Echelle de rupture des fibres

620 secondes, virole Echelle 𝑓𝑑é𝑐 620 secondes, virole

Figure 179 : Comparaison de l'épaisseur endommagée mécaniquement par la rupture des fibres et de l'épaisseur atteinte par la décomposition à 330Bar et 100kW/m², après 620 secondes d’exposition

La compétition entre transferts de chaleur et endommagement causé par la pression interne est donc mise en évidence par la Figure 179 : à basse pression, les transferts de chaleur ont le temps de s’effectuer avant que la charge ne soit assez élevée pour entraîner la ruine de la structure.

L’explication est la suivante : quelle que soit la pression, les transferts de chaleur s’effectuent de la même façon puisque le flux de chaleur reçu par le réservoir est le même pour tous les calculs, i.e. 100kW/m² et que les propriétés thermiques ne sont pas affectées par la pression interne.
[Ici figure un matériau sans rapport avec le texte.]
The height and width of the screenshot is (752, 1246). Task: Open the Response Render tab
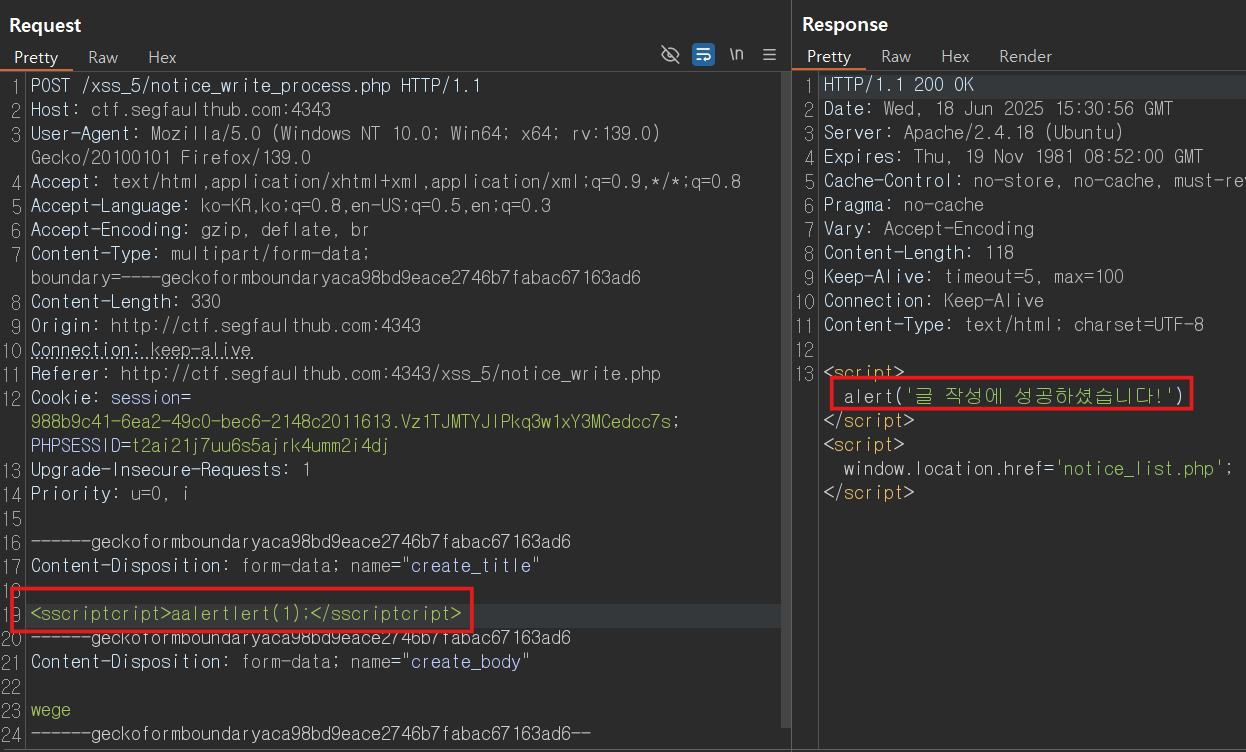tap(1025, 56)
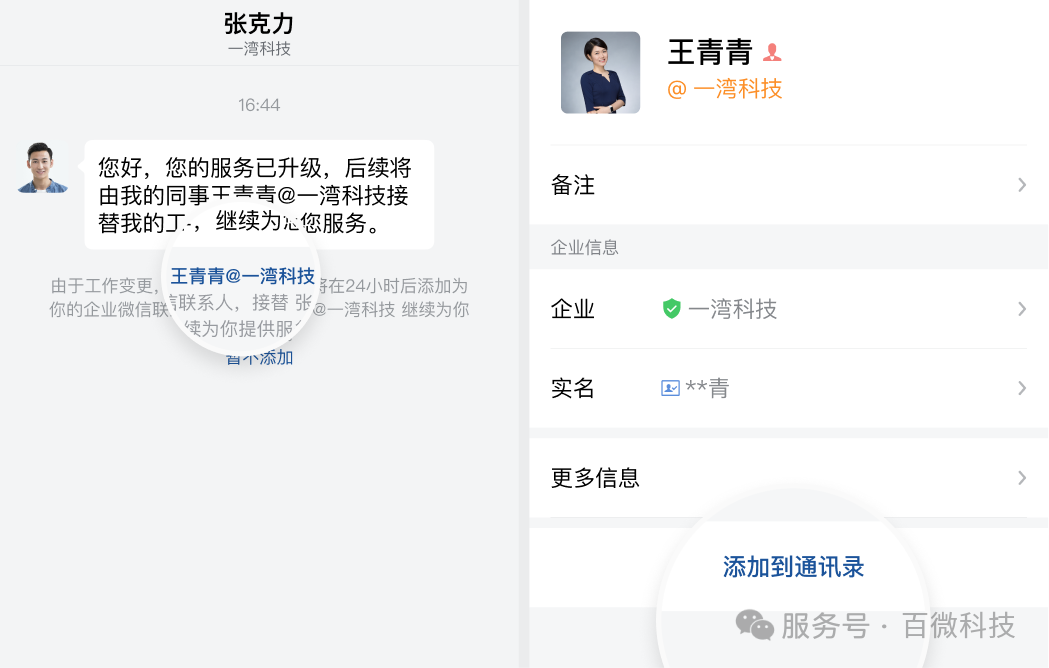Open the 更多信息 section via its chevron
The width and height of the screenshot is (1049, 668).
1021,478
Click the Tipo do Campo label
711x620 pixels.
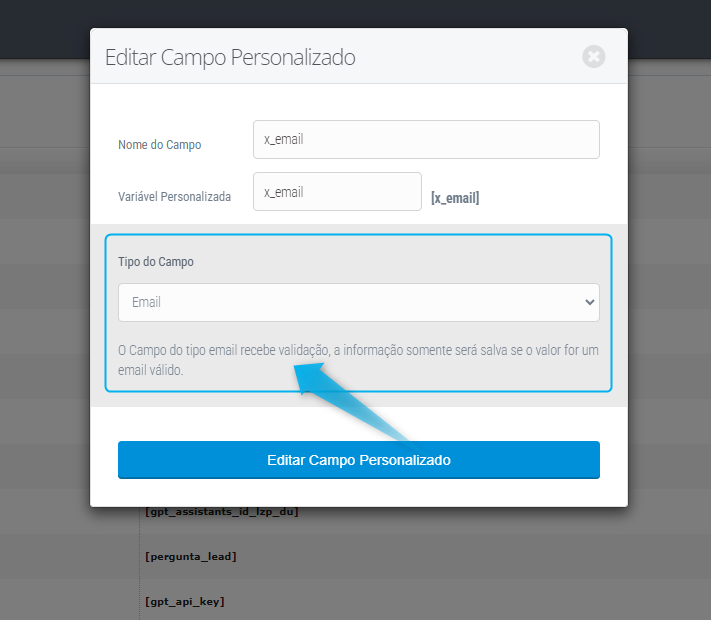coord(156,262)
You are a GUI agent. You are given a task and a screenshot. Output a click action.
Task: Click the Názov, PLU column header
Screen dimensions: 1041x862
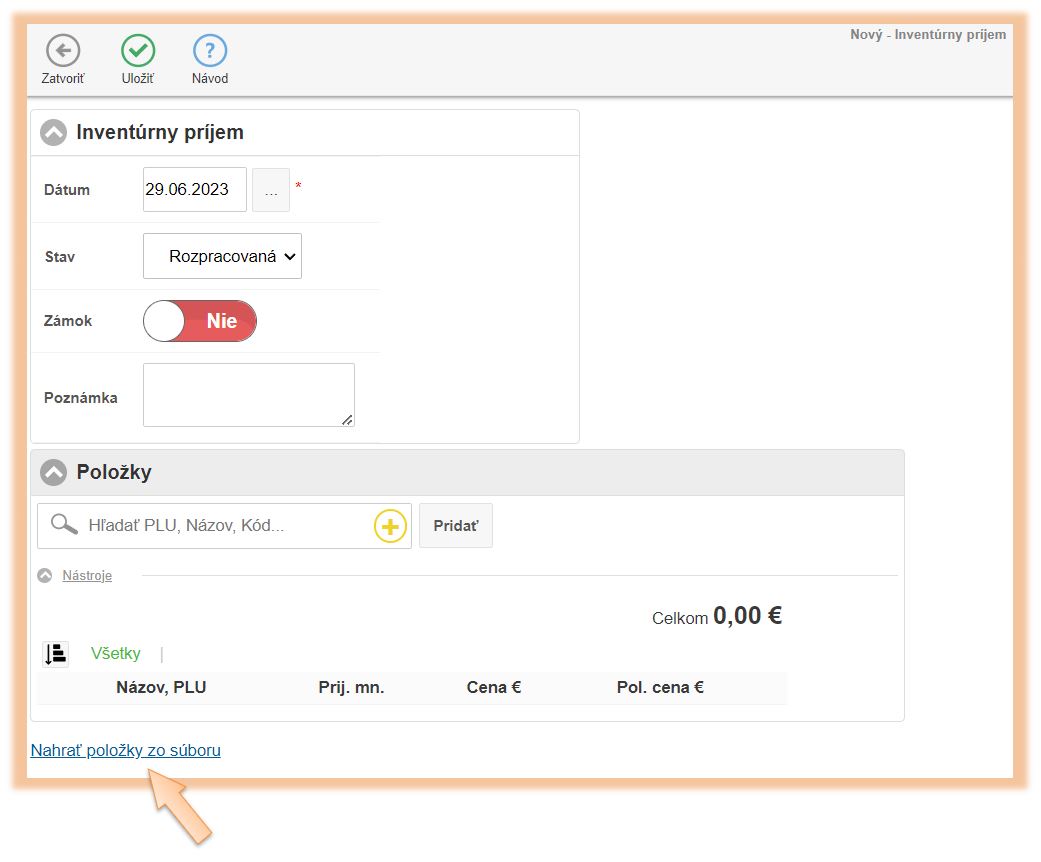pos(161,688)
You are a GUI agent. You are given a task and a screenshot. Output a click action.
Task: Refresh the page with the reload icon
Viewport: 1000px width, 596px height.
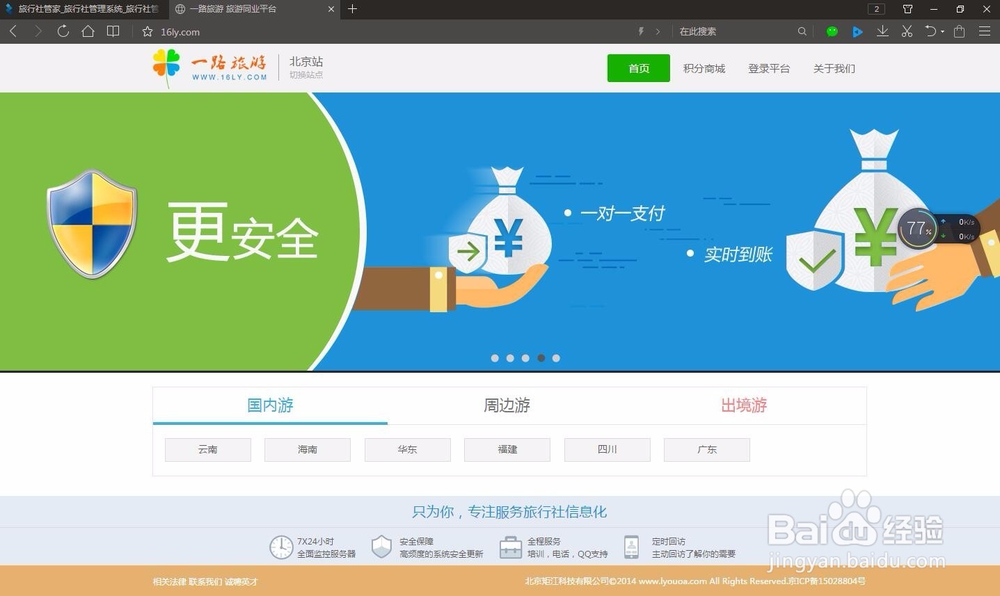click(x=63, y=31)
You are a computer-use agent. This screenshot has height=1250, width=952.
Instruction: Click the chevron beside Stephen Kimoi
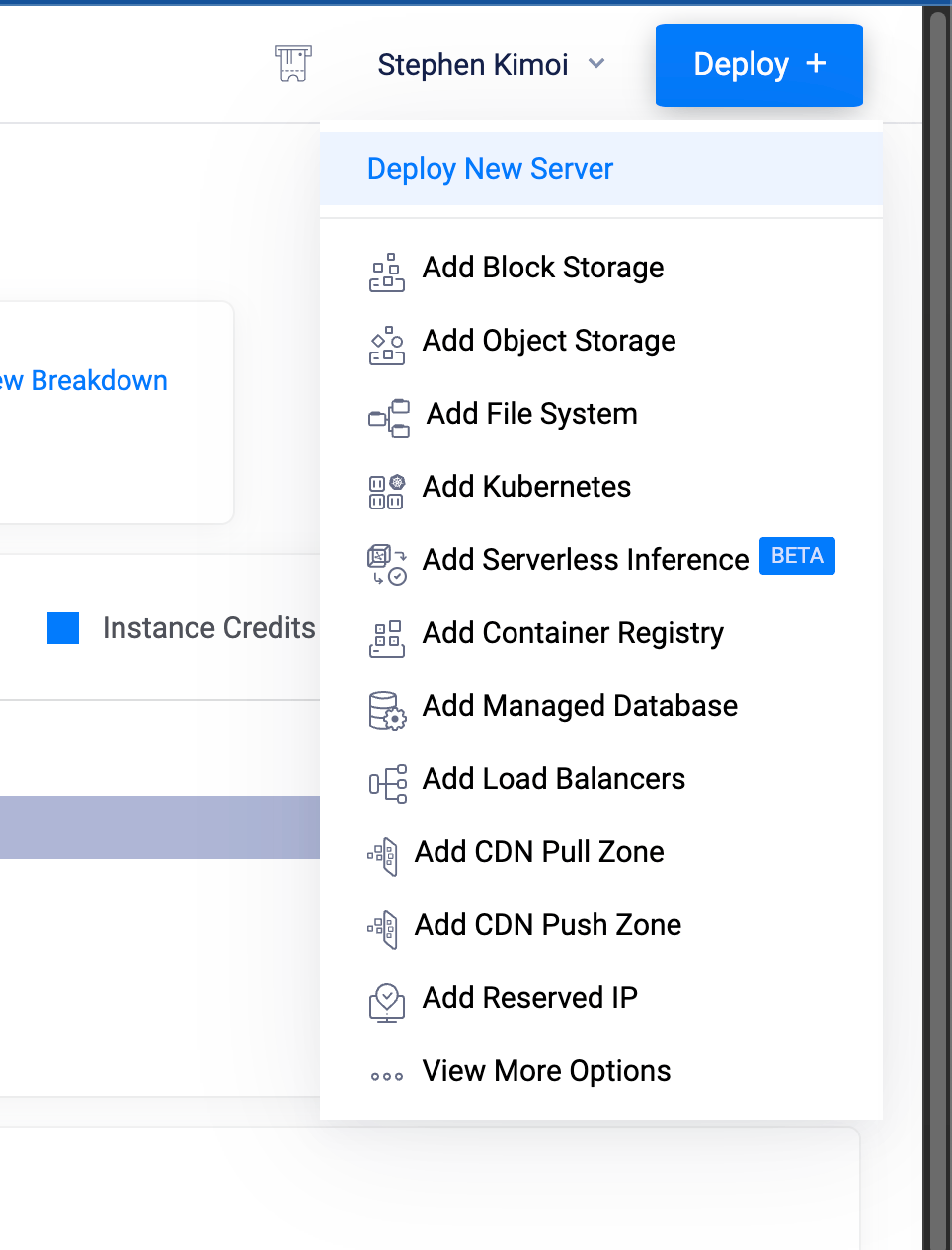coord(596,64)
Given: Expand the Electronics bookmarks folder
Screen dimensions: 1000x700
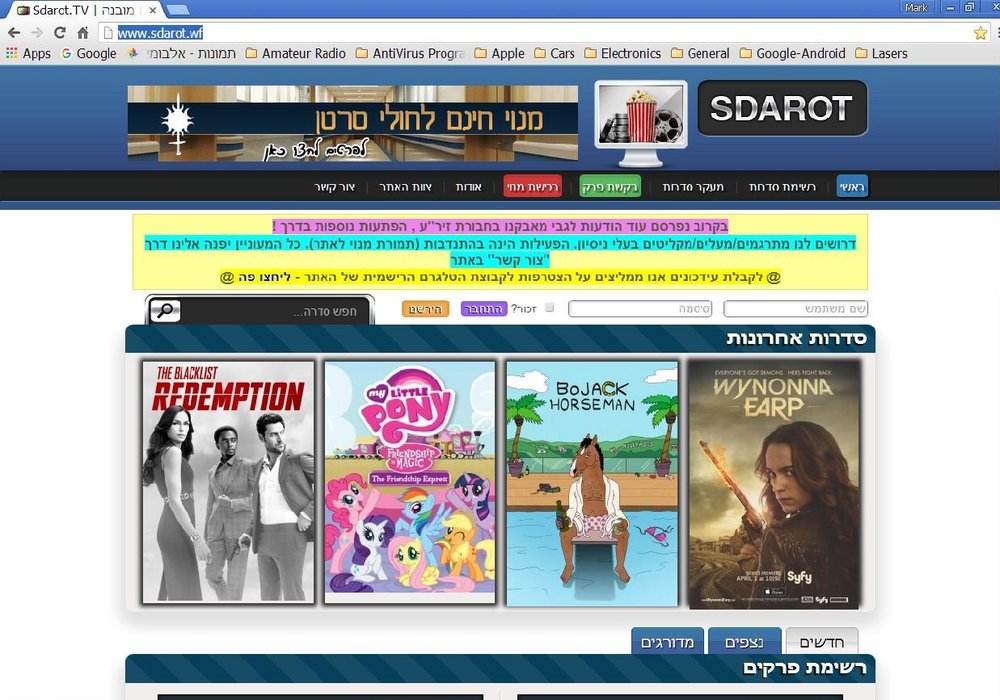Looking at the screenshot, I should (622, 54).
Ainsi, pour un même temps d’exposition, l’épaisseur décomposée sera similaire.

La transition vitreuse subie par la matrice et la décomposition thermique du matériau sont à l’origine de sa perte de tenue mécanique dans toutes les directions. Cette perte de tenue, qui arrive sur l’extérieur de la coque composite où la température est plus élevée, entraîne donc un report de la charge vers l’intérieur. C’est pourquoi l’endommagement des fibres a alors lieu du côté du liner et non du côté d’exposition au flux de chaleur, Figure 179.

Or, lorsque la pression du réservoir augmente, les contraintes internes sont plus élevées. Ainsi, le report de charge cause un éclatement plus rapide à pression interne plus élevée.